Following a frisbee related injury, I have received intimations of my own fragility and, at least for today, am unable to walk. Appropriate then that I am reading Moby Dick, and while my condition renders the mad, one-legged captain Ahab unusually sympathetic, the narrator, Ishmael reminds me that this fragility is a more usual condition than I normally admit.
Considering that a man with two legs is but a hobbling wight in all times of danger; considering that the pursuit of whales is always under great and extraordinary difficulties; that every individual moment, indeed, then comprises a peril; under these circumstances is it wise for any maimed man to enter a whale boat in the hunt? As a general thing, the joint owners of the Pequod must have plainly thought not.
– Herman Melville, Moby Dick, ch. 50
Similar reminders of personal frailty were presented during my recent European travels and the day I spent at the Rijksmuseum in Amsterdam. There, where photographs are permitted, I occupied myself with the details of the paintings. Now, in my infirmity, I am able to post these with links to the full paintings in the captions.
With so many still lives, or natures mortes, there were not a few maggots and worms to remind the viewer that, even for the fleet-footed, life itself is fleeting. Here, for example, is a triple act performed by a lizard, a snail, and a maggot beneath a splendid, if seasonally impossible arrangement.

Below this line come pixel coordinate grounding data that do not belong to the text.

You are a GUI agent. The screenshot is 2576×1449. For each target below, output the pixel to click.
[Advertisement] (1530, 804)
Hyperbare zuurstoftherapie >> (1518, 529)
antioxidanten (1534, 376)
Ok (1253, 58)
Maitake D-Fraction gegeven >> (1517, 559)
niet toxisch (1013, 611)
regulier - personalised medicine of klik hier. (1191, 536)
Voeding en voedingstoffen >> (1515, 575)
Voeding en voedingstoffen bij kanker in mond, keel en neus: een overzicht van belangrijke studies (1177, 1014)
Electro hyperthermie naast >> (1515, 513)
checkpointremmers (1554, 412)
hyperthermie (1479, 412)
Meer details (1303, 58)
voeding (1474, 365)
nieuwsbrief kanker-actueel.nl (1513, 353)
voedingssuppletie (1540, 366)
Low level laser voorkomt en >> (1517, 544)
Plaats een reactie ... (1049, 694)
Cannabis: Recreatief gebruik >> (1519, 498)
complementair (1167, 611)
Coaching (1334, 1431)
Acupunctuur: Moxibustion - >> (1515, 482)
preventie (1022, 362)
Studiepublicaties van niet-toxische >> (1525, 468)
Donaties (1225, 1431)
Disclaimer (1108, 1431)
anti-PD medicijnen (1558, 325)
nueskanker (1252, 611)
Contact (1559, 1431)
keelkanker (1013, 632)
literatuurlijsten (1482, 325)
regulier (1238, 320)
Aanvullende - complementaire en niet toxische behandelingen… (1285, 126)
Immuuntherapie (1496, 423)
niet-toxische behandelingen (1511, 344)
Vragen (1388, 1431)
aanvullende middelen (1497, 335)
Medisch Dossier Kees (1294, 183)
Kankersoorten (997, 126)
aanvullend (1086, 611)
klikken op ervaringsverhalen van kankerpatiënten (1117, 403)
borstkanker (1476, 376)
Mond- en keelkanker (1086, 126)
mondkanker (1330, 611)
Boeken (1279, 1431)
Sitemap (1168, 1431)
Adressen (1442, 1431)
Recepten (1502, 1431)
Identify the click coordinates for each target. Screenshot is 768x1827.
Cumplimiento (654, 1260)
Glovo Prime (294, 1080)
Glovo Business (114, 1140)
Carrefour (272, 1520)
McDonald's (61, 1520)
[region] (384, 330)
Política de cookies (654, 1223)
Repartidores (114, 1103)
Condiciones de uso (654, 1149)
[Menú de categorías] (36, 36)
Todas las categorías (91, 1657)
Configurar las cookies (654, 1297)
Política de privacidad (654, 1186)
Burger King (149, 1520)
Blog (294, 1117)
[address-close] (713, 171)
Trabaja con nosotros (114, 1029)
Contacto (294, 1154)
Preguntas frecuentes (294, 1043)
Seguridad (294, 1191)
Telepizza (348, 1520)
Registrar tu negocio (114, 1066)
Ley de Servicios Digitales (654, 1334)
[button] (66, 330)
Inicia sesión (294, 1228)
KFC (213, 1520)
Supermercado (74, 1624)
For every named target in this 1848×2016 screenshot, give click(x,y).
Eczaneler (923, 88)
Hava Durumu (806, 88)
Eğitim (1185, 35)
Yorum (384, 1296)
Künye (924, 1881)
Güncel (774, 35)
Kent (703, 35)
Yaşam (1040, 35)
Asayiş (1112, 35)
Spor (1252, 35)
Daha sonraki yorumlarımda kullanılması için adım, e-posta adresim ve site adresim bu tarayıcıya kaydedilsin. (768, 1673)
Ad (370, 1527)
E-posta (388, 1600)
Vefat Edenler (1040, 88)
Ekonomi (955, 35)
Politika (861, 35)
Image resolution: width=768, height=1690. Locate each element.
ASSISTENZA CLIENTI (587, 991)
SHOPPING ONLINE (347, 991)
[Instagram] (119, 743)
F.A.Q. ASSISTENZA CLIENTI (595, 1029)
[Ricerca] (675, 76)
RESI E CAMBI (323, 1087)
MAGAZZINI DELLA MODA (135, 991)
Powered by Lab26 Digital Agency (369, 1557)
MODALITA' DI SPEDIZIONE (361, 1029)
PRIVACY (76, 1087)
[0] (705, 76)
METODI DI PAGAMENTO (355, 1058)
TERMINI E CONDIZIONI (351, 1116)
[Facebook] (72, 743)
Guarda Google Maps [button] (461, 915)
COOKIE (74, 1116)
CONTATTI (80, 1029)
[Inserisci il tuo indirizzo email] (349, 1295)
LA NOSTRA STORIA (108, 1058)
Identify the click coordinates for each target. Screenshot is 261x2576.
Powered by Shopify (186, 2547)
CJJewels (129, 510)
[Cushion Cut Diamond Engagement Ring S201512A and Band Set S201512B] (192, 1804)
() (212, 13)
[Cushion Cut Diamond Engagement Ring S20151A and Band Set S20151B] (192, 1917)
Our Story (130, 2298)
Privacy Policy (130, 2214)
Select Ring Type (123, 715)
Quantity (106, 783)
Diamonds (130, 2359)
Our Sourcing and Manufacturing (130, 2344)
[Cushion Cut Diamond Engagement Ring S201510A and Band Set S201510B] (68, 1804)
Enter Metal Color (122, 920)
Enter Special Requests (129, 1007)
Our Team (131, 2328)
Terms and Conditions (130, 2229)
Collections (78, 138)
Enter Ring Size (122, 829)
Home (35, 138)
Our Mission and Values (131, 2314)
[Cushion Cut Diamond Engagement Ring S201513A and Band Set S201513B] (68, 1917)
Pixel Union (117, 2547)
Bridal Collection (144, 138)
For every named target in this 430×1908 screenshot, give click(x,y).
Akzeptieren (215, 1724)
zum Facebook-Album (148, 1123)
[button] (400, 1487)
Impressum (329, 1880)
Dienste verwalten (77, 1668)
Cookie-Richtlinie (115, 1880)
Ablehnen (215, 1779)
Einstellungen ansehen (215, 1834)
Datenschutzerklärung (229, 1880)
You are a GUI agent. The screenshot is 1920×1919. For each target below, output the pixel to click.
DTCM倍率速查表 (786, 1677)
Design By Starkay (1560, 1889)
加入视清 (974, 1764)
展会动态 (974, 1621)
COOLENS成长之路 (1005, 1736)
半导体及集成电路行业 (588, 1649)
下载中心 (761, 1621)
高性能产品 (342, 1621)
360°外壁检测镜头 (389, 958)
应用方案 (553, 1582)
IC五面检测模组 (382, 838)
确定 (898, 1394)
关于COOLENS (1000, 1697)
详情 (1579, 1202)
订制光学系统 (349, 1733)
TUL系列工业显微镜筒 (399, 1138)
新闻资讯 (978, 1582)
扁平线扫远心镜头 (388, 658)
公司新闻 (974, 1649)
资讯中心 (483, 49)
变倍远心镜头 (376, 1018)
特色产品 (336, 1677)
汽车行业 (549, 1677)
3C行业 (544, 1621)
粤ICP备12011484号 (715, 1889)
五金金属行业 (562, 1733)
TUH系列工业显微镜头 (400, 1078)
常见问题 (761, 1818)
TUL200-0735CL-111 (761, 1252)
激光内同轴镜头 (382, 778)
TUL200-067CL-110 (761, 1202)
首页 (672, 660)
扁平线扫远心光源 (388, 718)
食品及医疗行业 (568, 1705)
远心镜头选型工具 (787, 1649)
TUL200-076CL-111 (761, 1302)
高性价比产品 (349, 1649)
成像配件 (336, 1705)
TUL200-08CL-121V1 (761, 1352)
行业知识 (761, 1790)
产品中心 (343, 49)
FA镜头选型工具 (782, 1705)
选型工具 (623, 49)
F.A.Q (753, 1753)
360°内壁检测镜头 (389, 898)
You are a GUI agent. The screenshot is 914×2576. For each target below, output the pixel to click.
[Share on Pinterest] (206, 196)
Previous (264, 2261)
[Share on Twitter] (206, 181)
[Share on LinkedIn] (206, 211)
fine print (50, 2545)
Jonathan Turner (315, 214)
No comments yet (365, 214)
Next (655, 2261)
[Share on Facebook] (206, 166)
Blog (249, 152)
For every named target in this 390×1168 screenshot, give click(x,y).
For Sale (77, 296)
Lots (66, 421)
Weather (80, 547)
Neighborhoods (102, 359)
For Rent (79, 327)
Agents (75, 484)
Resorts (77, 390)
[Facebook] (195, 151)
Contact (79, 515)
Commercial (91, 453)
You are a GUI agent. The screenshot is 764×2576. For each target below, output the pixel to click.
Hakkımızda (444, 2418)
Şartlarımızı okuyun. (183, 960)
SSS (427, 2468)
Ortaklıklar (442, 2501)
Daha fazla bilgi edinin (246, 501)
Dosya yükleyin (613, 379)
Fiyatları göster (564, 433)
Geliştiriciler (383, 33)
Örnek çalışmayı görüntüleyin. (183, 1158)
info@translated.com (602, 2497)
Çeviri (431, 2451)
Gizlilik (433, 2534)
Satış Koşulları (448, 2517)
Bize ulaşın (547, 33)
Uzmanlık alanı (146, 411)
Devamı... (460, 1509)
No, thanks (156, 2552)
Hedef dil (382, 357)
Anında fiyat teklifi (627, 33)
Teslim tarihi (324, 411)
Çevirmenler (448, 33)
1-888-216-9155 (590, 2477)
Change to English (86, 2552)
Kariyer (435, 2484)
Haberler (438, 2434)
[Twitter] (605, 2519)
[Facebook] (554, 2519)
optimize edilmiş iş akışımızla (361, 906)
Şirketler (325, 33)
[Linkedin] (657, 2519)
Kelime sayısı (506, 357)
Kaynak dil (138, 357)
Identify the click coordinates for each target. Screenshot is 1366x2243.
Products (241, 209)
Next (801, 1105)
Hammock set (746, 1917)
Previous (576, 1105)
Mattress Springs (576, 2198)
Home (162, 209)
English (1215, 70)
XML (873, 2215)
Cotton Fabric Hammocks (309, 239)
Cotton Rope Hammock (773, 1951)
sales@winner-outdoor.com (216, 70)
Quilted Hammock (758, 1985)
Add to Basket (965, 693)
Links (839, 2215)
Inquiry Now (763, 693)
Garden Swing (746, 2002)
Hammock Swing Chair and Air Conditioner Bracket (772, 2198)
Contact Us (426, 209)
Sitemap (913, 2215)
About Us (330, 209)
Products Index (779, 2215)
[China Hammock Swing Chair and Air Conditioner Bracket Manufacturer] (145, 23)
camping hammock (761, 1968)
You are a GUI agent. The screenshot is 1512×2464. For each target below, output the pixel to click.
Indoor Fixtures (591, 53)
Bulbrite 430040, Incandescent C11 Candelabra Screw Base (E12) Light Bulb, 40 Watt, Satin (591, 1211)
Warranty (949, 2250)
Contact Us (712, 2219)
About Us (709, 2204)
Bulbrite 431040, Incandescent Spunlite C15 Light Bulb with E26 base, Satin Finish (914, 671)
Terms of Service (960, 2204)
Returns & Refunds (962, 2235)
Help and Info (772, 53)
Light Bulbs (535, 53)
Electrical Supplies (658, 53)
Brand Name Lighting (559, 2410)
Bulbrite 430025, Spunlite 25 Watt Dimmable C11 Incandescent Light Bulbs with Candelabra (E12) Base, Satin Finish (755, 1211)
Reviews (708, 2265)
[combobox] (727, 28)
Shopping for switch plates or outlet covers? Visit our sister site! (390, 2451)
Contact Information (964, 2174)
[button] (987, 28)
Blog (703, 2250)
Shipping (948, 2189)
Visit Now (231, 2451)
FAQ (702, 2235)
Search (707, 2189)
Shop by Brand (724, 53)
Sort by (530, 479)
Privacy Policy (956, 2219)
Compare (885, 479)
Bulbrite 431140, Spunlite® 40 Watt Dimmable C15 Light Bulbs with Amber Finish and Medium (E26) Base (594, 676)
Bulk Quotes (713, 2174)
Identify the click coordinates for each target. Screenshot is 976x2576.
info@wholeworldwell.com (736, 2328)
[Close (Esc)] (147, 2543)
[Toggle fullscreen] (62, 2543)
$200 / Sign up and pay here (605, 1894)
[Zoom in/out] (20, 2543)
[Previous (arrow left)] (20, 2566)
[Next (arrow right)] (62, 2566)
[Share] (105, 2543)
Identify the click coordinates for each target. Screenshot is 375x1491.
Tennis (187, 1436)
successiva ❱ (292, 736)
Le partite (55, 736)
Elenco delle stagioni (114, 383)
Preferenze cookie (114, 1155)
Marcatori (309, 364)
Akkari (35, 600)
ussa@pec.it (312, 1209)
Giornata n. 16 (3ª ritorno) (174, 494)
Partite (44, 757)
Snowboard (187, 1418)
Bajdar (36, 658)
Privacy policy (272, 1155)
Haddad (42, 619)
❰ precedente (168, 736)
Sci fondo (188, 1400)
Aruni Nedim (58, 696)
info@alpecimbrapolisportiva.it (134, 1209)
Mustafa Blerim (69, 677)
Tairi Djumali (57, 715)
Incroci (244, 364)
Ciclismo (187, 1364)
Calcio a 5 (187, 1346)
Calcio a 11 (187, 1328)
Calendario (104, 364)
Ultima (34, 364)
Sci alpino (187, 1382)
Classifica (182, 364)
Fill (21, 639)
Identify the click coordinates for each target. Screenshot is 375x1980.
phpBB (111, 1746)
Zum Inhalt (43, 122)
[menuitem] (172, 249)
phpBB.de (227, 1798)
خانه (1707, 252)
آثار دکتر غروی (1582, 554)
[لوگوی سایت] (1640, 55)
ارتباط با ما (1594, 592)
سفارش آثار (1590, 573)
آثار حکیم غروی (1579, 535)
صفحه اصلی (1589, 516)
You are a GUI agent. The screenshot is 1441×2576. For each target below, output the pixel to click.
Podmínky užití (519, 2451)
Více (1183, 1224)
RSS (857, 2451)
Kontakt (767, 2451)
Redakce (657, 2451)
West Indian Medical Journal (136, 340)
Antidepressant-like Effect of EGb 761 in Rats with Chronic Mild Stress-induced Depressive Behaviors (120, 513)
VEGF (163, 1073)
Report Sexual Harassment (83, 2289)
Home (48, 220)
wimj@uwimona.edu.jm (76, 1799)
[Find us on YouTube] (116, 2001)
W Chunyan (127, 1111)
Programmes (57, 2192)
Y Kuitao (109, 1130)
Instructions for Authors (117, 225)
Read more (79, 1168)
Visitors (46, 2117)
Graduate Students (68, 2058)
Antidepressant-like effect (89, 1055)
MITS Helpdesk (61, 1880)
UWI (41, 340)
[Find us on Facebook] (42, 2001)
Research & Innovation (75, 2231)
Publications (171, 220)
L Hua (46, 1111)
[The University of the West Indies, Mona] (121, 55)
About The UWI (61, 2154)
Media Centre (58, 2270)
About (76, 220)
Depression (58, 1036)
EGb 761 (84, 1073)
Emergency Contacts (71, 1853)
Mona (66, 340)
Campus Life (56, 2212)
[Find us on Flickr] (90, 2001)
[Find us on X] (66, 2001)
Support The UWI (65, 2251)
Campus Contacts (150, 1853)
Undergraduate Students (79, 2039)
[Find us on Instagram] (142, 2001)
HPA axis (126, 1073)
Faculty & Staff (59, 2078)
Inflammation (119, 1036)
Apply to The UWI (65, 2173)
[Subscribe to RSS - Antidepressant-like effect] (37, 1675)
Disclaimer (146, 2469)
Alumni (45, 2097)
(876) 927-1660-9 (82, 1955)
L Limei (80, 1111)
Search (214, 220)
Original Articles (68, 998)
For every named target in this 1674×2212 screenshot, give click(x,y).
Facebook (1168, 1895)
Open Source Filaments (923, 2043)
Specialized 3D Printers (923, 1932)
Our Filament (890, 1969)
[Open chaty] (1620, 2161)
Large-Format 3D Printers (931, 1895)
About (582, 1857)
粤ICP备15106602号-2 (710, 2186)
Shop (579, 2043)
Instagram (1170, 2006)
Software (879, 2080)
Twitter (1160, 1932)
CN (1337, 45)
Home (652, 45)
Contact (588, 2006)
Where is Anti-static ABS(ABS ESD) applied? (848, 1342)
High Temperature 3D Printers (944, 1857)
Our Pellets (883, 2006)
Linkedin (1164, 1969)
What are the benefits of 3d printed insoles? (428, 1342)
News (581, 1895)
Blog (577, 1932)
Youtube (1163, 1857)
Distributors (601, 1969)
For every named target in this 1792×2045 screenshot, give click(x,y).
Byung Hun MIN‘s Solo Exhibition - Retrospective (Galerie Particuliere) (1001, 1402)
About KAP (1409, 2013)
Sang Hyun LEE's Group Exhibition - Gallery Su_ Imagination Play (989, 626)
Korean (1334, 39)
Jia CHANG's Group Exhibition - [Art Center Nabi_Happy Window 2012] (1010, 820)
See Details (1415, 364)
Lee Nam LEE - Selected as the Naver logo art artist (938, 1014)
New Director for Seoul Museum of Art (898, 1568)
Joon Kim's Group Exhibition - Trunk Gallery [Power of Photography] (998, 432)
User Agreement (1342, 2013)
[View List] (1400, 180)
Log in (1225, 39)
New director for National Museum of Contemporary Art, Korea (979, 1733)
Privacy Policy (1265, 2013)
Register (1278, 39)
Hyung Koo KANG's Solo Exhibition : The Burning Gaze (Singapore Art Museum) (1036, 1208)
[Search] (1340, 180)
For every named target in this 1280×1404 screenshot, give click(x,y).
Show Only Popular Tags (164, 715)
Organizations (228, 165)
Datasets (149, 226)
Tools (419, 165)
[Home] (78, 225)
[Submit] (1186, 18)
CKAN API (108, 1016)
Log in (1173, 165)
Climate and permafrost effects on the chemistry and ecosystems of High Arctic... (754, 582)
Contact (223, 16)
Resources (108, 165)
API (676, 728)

Also rather good is this depiction of a naval battle near Gibraltar. From a distance, the sky above the ships looks like pretty wallpaper with lots of details over the seascape; close up, these details reveal themselves to be the severed bodies of the sailors who died in the explosions.

If all this death makes one wonder what is important in life, then less gruesome are these two lovers who have stolen a moment of privacy while Amsterdam is out skating on frozen canals,

Difficult to say which is more important, kissing or skating. My favourite detail, from Fishing for Souls, offers a clearer choice. Here, as the theological and military forces of the Protestant Dutch Reformers and the Catholic Holy Roman Empire gather on opposite sides of a river to bring the souls of the dead to their respective cause, two boys stake out their own philosophy and their own claim to the riverbank; one is collecting shells in his hat, while the older, with his hands in his pockets, strikes a nonchalant pose, suggesting that the apparently weightier concerns of religion can go whistle.

I love the Avercamp piece and the different messages + scenes incorporated within. I missed the kissing couple though. Thanks too for pointing out the two boys in ‘Fishing for Souls’ – this too was a very interesting work!